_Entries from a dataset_
——

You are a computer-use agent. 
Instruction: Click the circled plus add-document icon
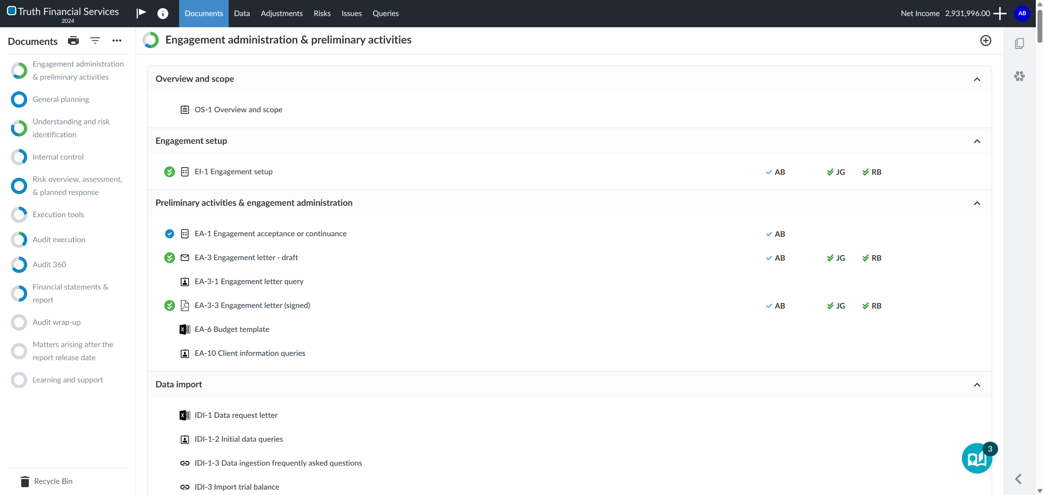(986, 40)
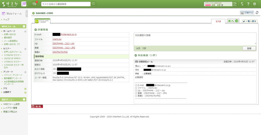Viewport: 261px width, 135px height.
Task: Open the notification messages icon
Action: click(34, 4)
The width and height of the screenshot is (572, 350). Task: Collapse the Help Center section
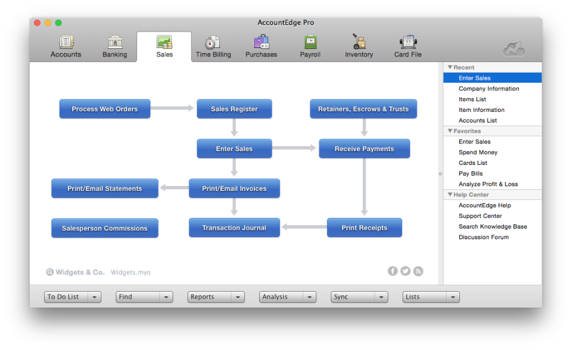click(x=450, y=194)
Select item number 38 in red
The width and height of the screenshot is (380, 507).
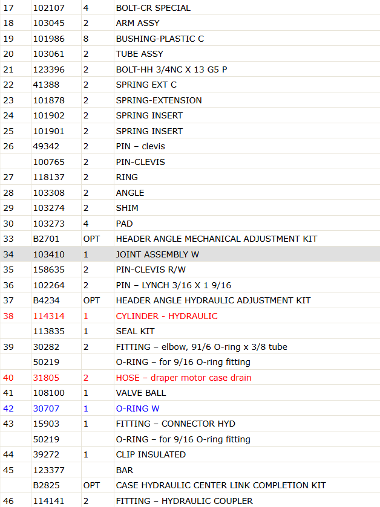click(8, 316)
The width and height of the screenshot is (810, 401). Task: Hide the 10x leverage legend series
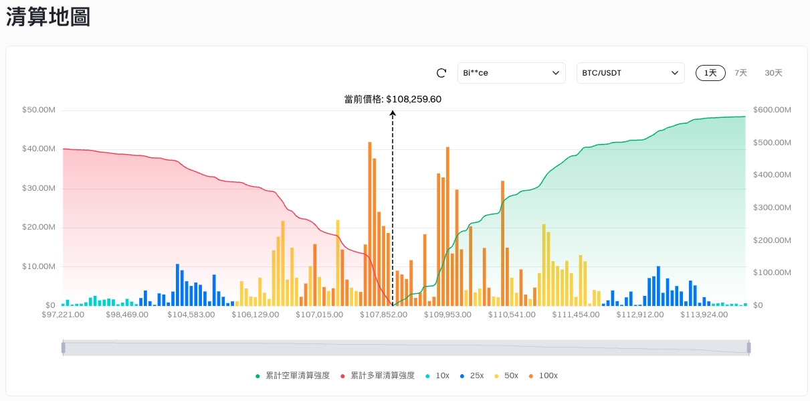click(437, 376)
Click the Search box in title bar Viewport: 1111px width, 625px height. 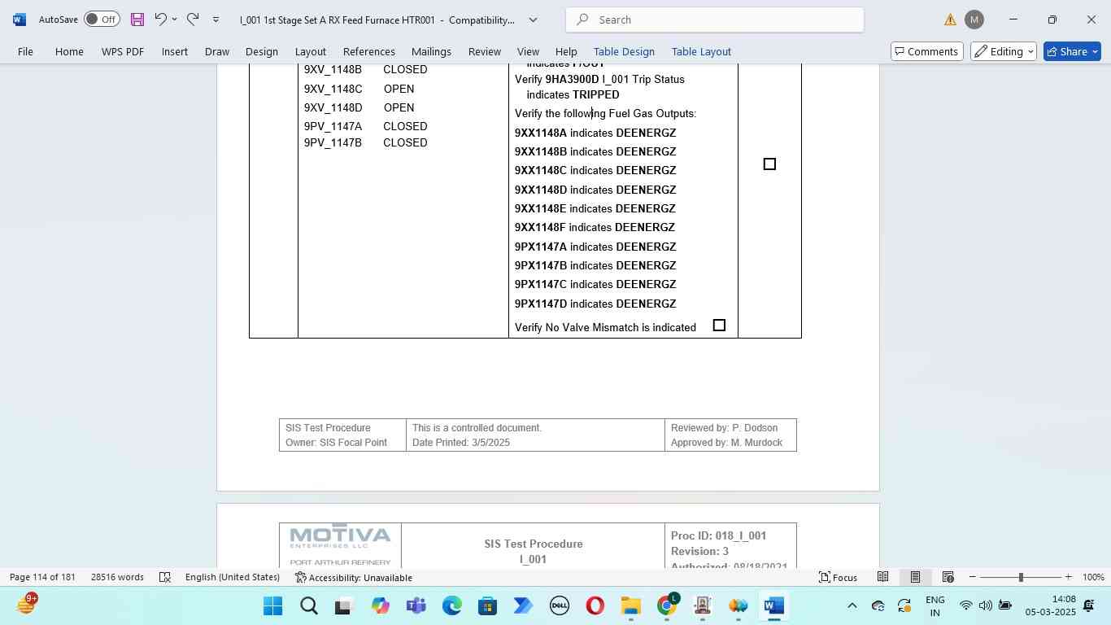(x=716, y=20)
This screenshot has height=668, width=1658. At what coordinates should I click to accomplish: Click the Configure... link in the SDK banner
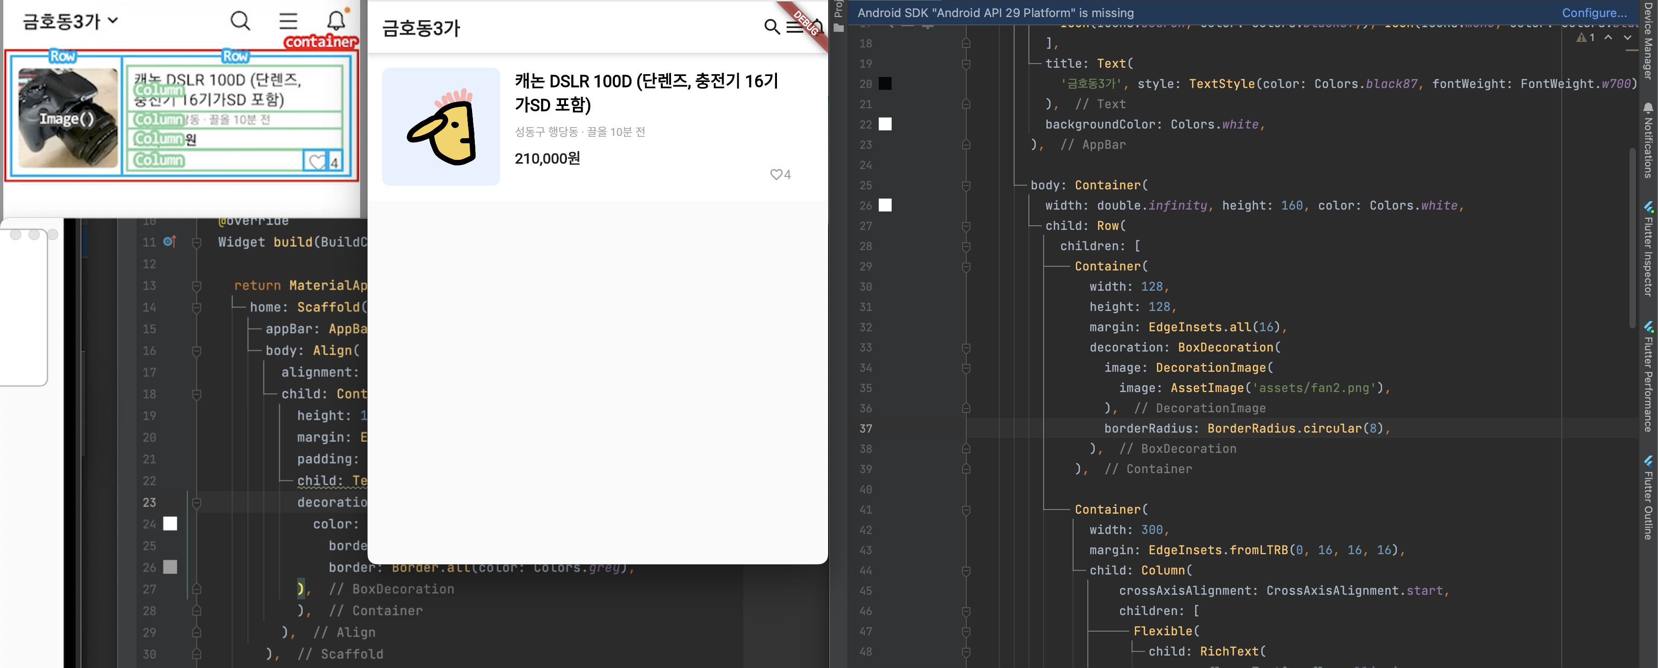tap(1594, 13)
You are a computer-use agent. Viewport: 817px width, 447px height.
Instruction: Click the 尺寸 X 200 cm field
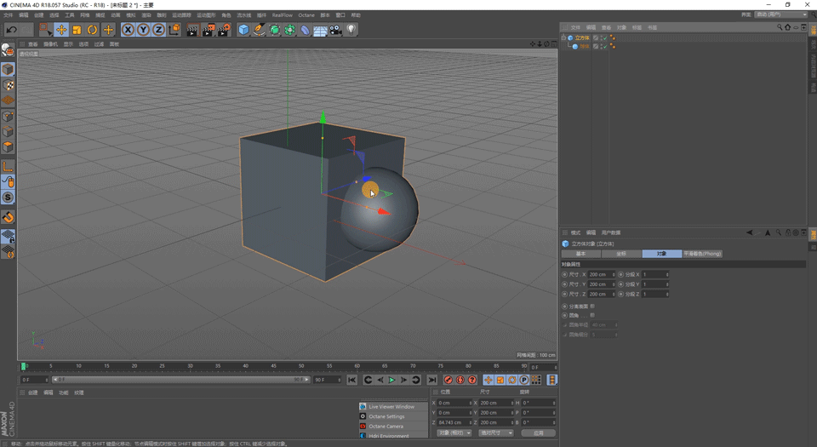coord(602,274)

——

_EXERCISE INSTRUCTIONS_
Copy the listing from the line with "You are a computer-use agent. Viewport: 817px" through the end, replacing "agent" with "assistant" and changing nothing else. Omit the pictures.

_THE RESPONSE_
You are a computer-use assistant. Viewport: 817px width, 447px height.
Instruction: Click the 尺寸 X 200 cm field
coord(602,274)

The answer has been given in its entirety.